São quatro as áreas de direitos condicionados ou restringidos por esta proposta presidencial: os direitos à liberdade e de deslocação, o direito à iniciativa privada, social e cooperativa, os direitos dos trabalhadores e o “direito ao livre desenvolvimento da personalidade e vertente negativa do direito à saúde”.

Direito de deslocação restringido

No caso dos direitos à liberdade e de deslocação, prevê-se que “podem ser impostas pelas autoridades públicas competentes as restrições necessárias para reduzir o risco de contágio e executar as medidas de prevenção e combate à epidemia, designadamente nos municípios com nível mais elevado de risco, assim como, na medida do estritamente necessário e de forma proporcional, a proibição de circulação na via pública durante determinados períodos do dia ou determinados dias da semana” – ou seja, fica aberta a porta ao recolher obrigatório e também aos confinamentos regionais ou localizados.

Será também possível a proibição das deslocações que não sejam justificadas, ficando previstas desde já várias excepções: “o desempenho de actividades profissionais”, a obtenção de cuidados de saúde ou assistência a terceiros, a frequência de estabelecimentos de ensino, a produção e o abastecimento de bens e serviços.

Estão também previstas “outras razões ponderosas”, cabendo ao Governo “especificar as situações e finalidades em que a liberdade de circulação individual, preferencialmente desacompanhada, se mantém”.
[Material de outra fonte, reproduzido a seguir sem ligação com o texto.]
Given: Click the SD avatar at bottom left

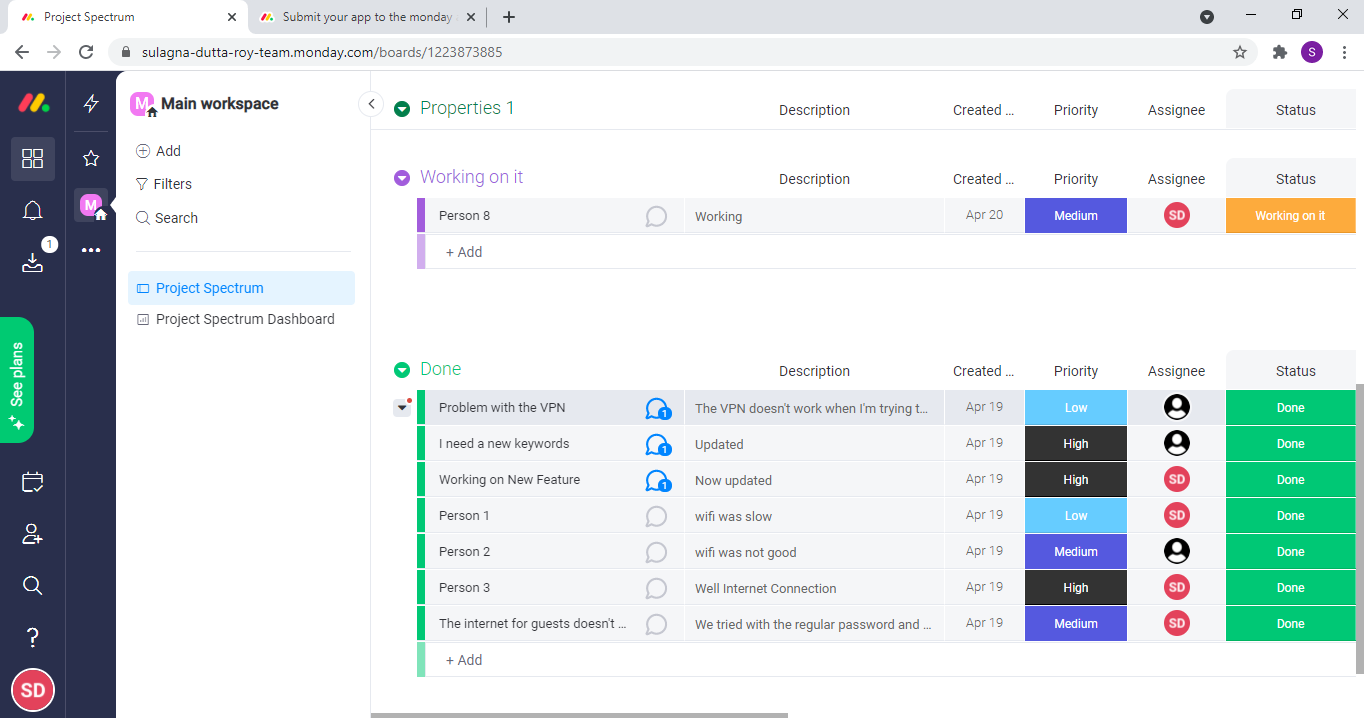Looking at the screenshot, I should (x=32, y=689).
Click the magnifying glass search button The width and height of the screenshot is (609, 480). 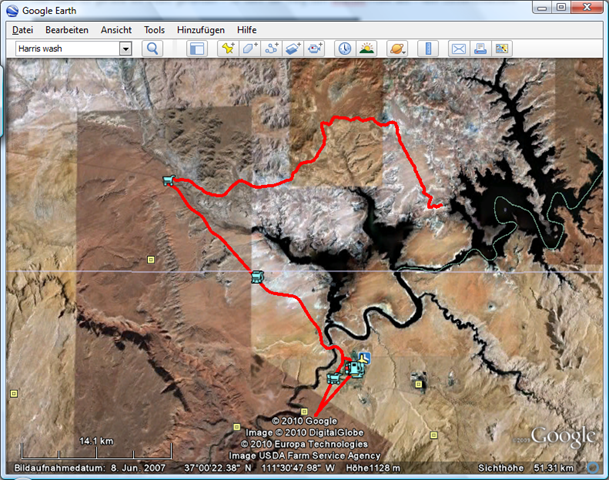pyautogui.click(x=153, y=48)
“Justa compensação” para os privados 

O decreto prevê também que “podem ser utilizados pelas autoridades públicas competentes os recursos, meios e estabelecimentos de prestação de cuidados de saúde integrados nos sectores privado, social e cooperativo”. Mas o Presidente determina que isso deve acontecer “preferencialmente por acordo” e “mediante justa compensação, em função do necessário para assegurar o tratamento de doentes com covid-19 ou a manutenção da actividade assistencial relativamente a outras patologias”.

Trata-se, assim, de uma espécie de requisição civil mitigada, pois não atribui ao Governo o poder absoluto de requisitar serviços, nem de determinar o preço a pagar por eles. Vai ao encontro das preocupações das entidades do sector da saúde que o Presidente ouviu nas duas últimas semanas.
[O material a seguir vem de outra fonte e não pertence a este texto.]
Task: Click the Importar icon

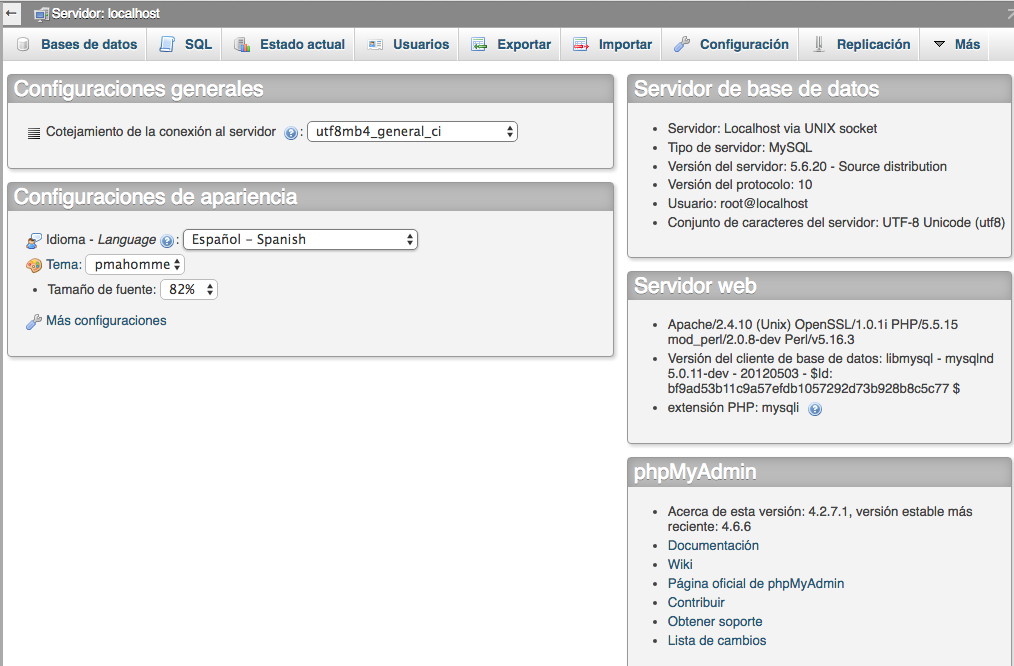Action: 581,44
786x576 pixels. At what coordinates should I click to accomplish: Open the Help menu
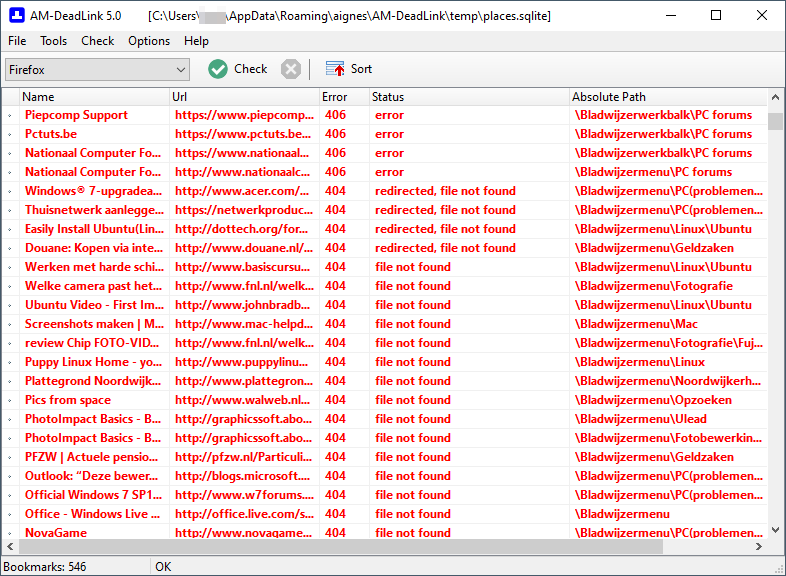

Mobilização de trabalhadores

O decreto prevê também que podem ser mobilizados pelas autoridades públicas competentes “quaisquer colaboradores de entidades públicas, privadas, do sector social ou cooperativo, independentemente do respectivo tipo de vínculo ou conteúdo funcional, e mesmo não sendo profissionais de saúde”.
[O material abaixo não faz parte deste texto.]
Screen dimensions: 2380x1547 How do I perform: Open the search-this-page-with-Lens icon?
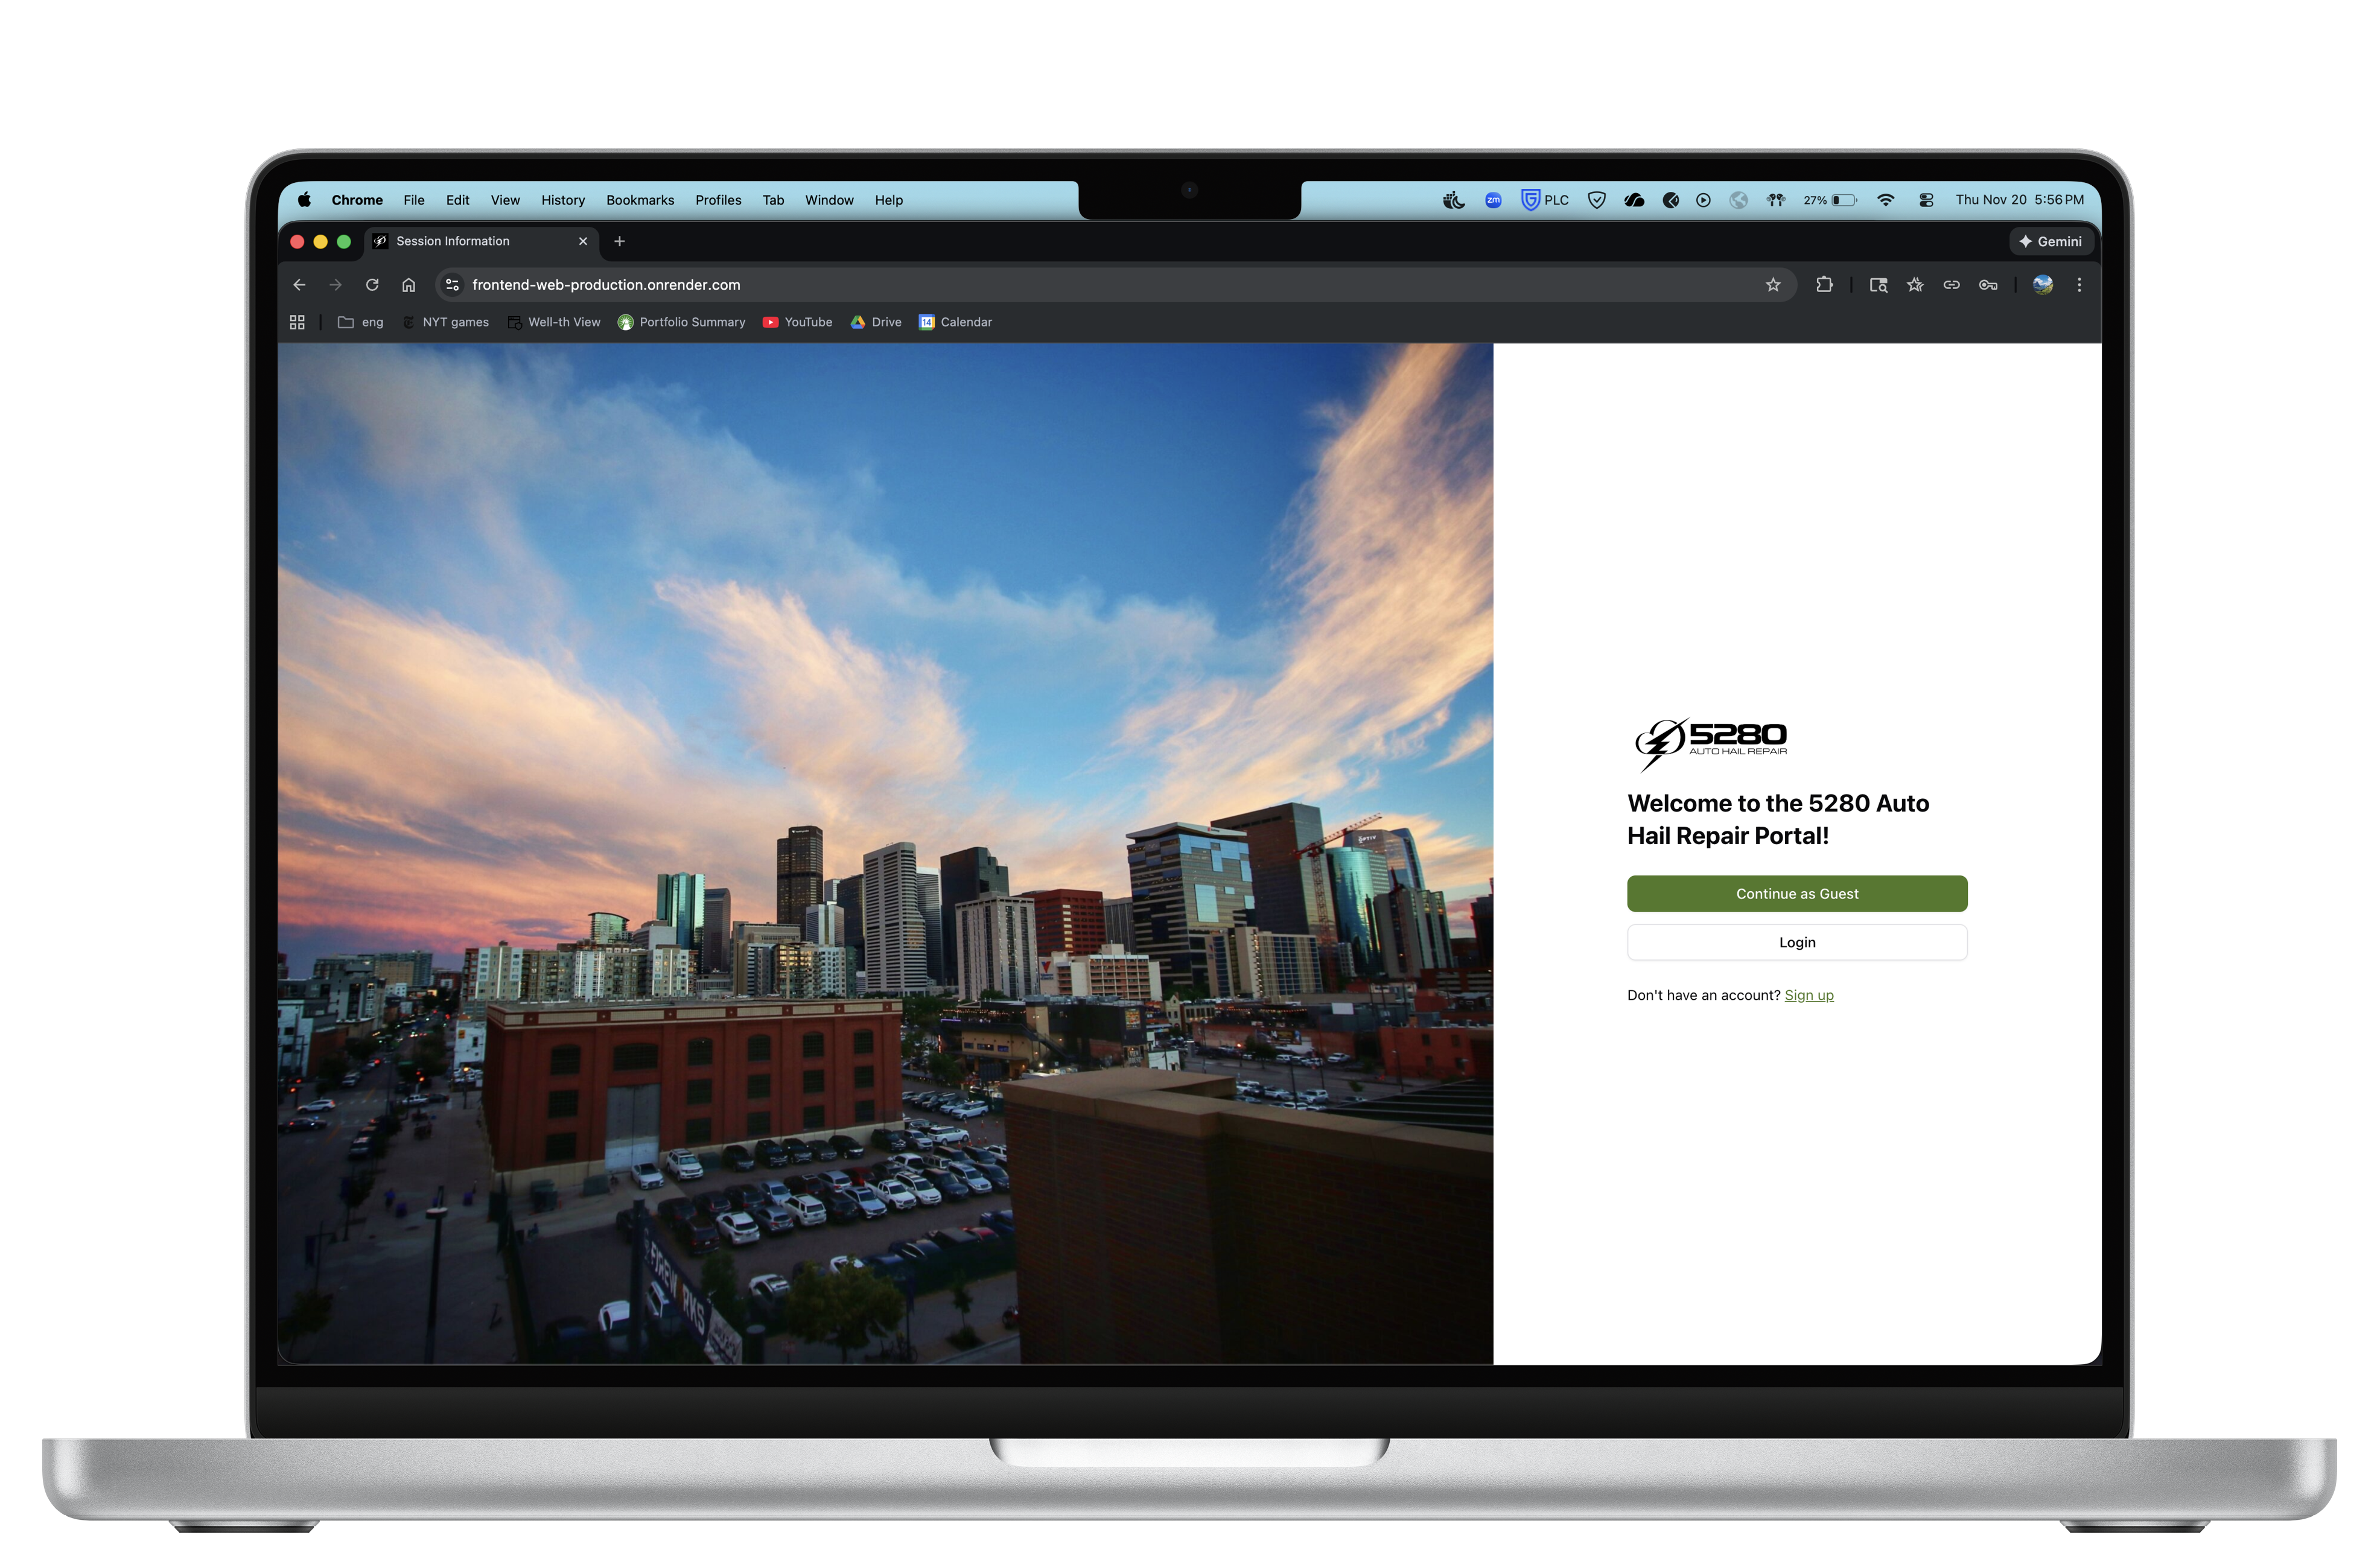(x=1878, y=285)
Essa mobilização destina-se em particular a “servidores públicos em isolamento profiláctico ou abrangidos pelo regime excepcional de protecção de imunodeprimidos e doentes crónicos, para apoiar as autoridades e serviços de saúde, nomeadamente na realização de inquéritos epidemiológicos, no rastreio de contactos e no seguimento de pessoas em vigilância activa”.

Controlo de temperatura e rastreio obrigatórios

No quarto nível de direitos restringidos, os direitos de personalidade e de saúde, admite-se que “pode ser imposta a realização de controlos de temperatura corporal, por meios não invasivos, assim como a realização de testes de diagnóstico de SARS-CoV-2”.

Esta limitação é aplicável em casos predefinidos: para o “acesso e permanência no local de trabalho ou como condição de acesso a serviços ou instituições públicas, estabelecimentos educativos e espaços comerciais, culturais ou desportivos, na utilização de meios de transporte ou relativamente a pessoas institucionalizadas ou acolhidas em estruturas residenciais, estabelecimentos de saúde, estabelecimentos prisionais ou centros educativos e respectivos trabalhadores”. 

Fica assim garantida a obrigatoriedade de sujeição a testes de vários tipos, incluindo os testes rápidos, que vão começar a ser distribuídos a partir da próxima semana.

O decreto presidencial determina ainda que as Forças Armadas e de segurança irão apoiar as autoridades e serviços de saúde na realização de inquéritos epidemiológicos, no rastreio de contactos e no seguimento de pessoas em vigilância activa. 

Com a declaração do estado de emergência, o Governo perde o poder de determinar, sozinho, as medidas a tomar para combater a pandemia. Todas as medidas que restrinjam direitos, liberdades e garantias devem ser comunicadas ao Parlamento e ao Presidente da República, como também fica claro no decreto.